— WHAT THE TASK REQUIRES —
Rewrite everything from the line containing "The width and height of the screenshot is (1568, 587)." down to the end of the lines, replacing "trendline" with "trend line" and leaving all else unchanged.

— DATA FOR THIS EXERCISE —
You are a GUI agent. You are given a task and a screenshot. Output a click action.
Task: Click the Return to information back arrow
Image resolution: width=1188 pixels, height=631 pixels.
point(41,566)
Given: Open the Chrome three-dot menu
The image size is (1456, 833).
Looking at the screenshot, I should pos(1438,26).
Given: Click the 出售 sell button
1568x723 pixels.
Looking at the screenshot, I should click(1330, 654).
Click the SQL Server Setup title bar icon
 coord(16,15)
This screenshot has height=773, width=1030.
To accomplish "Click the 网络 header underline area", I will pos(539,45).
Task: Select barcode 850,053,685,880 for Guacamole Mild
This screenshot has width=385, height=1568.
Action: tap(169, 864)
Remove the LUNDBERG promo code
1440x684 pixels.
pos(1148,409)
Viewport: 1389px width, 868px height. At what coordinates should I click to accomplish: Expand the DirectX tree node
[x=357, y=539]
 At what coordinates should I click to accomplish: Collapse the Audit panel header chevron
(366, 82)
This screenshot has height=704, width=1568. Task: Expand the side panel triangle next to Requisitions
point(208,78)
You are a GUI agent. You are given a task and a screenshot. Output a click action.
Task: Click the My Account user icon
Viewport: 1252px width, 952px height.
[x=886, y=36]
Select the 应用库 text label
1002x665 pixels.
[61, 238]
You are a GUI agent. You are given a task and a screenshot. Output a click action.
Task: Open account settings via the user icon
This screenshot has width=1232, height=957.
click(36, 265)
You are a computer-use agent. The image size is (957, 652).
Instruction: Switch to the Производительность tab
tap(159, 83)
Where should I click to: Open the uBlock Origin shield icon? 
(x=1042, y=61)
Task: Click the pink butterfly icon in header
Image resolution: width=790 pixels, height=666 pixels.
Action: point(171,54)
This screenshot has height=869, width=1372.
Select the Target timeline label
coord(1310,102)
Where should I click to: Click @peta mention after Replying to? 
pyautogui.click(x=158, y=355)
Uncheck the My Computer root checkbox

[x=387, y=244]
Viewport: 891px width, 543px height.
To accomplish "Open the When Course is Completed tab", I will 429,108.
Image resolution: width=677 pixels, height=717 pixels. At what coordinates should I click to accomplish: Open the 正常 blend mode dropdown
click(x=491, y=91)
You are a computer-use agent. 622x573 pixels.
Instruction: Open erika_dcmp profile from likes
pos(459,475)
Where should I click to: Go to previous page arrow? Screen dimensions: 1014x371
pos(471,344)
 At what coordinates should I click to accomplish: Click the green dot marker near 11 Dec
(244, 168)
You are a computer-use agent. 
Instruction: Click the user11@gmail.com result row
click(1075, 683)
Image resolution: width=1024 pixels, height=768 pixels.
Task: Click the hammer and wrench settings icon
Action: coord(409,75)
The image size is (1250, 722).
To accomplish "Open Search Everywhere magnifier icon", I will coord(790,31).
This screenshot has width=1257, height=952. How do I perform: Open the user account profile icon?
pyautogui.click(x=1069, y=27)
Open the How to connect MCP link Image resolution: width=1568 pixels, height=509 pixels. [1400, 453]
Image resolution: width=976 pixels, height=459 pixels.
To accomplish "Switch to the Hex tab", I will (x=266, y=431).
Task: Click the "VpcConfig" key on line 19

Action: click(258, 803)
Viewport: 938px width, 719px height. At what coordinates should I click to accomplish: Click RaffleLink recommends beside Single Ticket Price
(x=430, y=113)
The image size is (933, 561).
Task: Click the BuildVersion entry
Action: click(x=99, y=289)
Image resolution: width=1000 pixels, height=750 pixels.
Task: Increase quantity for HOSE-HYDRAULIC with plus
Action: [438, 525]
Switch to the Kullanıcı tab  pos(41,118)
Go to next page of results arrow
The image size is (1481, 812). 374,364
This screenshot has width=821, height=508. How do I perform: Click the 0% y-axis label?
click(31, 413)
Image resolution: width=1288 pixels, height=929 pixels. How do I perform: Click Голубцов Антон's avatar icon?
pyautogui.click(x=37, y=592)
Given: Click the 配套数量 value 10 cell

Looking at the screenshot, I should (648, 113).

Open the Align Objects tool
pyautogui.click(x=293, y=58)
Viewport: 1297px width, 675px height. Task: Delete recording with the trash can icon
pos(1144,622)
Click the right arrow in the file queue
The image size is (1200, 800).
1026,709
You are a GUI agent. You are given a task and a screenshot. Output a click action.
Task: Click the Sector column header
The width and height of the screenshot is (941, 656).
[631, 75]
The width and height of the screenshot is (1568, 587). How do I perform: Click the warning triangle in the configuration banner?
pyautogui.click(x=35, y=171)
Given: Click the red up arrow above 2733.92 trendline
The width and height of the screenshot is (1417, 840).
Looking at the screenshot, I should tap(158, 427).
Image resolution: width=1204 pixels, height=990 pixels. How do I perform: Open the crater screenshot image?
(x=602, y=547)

— COMPLETED EXERCISE —
The width and height of the screenshot is (1568, 587). How do I perform: Click the warning triangle in the configuration banner?
pyautogui.click(x=35, y=171)
Given: Click the red up arrow above 2733.92 trend line
The width and height of the screenshot is (1417, 840).
Looking at the screenshot, I should tap(158, 427).
Image resolution: width=1204 pixels, height=990 pixels. How do I perform: Open the crater screenshot image?
(x=602, y=547)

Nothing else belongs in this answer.